▸ **WORK REQUEST**
Each line of the material must appear again in the answer, exactly.

▸ **PROVIDED RECORDS**

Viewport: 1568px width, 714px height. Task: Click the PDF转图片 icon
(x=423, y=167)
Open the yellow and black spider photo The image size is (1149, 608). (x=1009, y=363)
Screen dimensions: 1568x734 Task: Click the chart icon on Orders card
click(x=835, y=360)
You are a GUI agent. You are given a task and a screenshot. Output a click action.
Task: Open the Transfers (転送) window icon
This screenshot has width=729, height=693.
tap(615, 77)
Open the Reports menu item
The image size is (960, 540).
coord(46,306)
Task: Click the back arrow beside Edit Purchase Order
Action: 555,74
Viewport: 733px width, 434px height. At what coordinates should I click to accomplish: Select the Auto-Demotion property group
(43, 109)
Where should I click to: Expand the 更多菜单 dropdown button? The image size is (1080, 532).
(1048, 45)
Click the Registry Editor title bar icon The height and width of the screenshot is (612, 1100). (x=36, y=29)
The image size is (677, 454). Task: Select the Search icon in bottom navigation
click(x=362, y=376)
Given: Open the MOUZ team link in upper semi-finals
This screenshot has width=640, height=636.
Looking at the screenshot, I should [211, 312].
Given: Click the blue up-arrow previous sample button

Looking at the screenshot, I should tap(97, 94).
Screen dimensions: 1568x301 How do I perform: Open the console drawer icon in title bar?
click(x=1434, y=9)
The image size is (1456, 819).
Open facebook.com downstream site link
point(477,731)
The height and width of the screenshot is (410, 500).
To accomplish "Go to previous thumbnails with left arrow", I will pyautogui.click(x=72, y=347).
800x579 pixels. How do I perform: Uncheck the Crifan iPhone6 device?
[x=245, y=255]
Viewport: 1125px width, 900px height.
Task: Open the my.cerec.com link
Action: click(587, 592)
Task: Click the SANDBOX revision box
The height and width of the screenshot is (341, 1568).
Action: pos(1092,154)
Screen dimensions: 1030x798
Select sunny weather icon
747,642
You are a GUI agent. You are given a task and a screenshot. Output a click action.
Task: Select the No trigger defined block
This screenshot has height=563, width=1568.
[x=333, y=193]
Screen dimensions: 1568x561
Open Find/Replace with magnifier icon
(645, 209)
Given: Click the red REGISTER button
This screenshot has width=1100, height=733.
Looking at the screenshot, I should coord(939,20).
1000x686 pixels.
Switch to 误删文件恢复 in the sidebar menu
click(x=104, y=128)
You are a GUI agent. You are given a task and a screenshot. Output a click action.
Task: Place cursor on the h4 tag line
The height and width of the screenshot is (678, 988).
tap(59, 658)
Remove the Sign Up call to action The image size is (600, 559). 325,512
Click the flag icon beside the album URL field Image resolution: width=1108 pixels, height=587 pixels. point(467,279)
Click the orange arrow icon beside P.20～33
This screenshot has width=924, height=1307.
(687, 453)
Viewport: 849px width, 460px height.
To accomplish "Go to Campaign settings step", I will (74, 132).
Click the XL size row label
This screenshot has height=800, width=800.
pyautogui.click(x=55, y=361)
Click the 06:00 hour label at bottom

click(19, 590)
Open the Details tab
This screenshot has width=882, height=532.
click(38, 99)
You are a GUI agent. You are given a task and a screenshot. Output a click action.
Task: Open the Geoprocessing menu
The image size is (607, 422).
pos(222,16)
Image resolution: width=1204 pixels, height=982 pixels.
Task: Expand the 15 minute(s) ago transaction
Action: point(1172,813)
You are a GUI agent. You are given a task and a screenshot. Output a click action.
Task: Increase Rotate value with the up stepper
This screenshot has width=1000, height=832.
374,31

▸ **COMPLETED EXERCISE**
Viewport: 1568px width, 714px height. Task: Click the PDF转图片 icon
(x=423, y=167)
Open the yellow and black spider photo The image size is (1149, 608). (x=1009, y=363)
Screen dimensions: 1568x734 Task: Click the chart icon on Orders card
click(x=835, y=360)
You are a GUI agent. You are given a task and a screenshot. Output a click action.
Task: Open the Transfers (転送) window icon
This screenshot has width=729, height=693.
tap(615, 77)
Open the Reports menu item
The image size is (960, 540).
coord(46,306)
Task: Click the back arrow beside Edit Purchase Order
Action: 555,74
Viewport: 733px width, 434px height. At what coordinates should I click to accomplish: Select the Auto-Demotion property group
(43, 109)
Where should I click to: Expand the 更多菜单 dropdown button? The image size is (1080, 532).
(1048, 45)
Click the Registry Editor title bar icon The height and width of the screenshot is (612, 1100). (x=36, y=29)
The image size is (677, 454). Task: Select the Search icon in bottom navigation
click(x=362, y=376)
Given: Open the MOUZ team link in upper semi-finals
This screenshot has width=640, height=636.
Looking at the screenshot, I should [211, 312].
Given: Click the blue up-arrow previous sample button

Looking at the screenshot, I should tap(97, 94).
Screen dimensions: 1568x301 How do I perform: Open the console drawer icon in title bar?
click(x=1434, y=9)
The image size is (1456, 819).
Open facebook.com downstream site link
point(477,731)
The height and width of the screenshot is (410, 500).
To accomplish "Go to previous thumbnails with left arrow", I will pyautogui.click(x=72, y=347).
800x579 pixels. How do I perform: Uncheck the Crifan iPhone6 device?
[x=245, y=255]
Viewport: 1125px width, 900px height.
Task: Open the my.cerec.com link
Action: click(587, 592)
Task: Click the SANDBOX revision box
The height and width of the screenshot is (341, 1568).
Action: pos(1092,154)
Screen dimensions: 1030x798
Select sunny weather icon
747,642
You are a GUI agent. You are given a task and a screenshot. Output a click action.
Task: Select the No trigger defined block
This screenshot has height=563, width=1568.
[x=333, y=193]
Screen dimensions: 1568x561
Open Find/Replace with magnifier icon
(645, 209)
Given: Click the red REGISTER button
This screenshot has width=1100, height=733.
Looking at the screenshot, I should coord(939,20).
1000x686 pixels.
Switch to 误删文件恢复 in the sidebar menu
click(x=104, y=128)
You are a GUI agent. You are given a task and a screenshot. Output a click action.
Task: Place cursor on the h4 tag line
The height and width of the screenshot is (678, 988).
tap(59, 658)
Remove the Sign Up call to action The image size is (600, 559). 325,512
Click the flag icon beside the album URL field Image resolution: width=1108 pixels, height=587 pixels. point(467,279)
Click the orange arrow icon beside P.20～33
This screenshot has width=924, height=1307.
(687, 453)
Viewport: 849px width, 460px height.
To accomplish "Go to Campaign settings step", I will (74, 132).
Click the XL size row label
This screenshot has height=800, width=800.
pyautogui.click(x=55, y=361)
Click the 06:00 hour label at bottom

click(19, 590)
Open the Details tab
This screenshot has width=882, height=532.
click(38, 99)
You are a GUI agent. You are given a task and a screenshot. Output a click action.
Task: Open the Geoprocessing menu
The image size is (607, 422).
pos(222,16)
Image resolution: width=1204 pixels, height=982 pixels.
Task: Expand the 15 minute(s) ago transaction
Action: point(1172,813)
You are a GUI agent. You are given a task and a screenshot. Output a click action.
Task: Increase Rotate value with the up stepper
This screenshot has width=1000, height=832.
374,31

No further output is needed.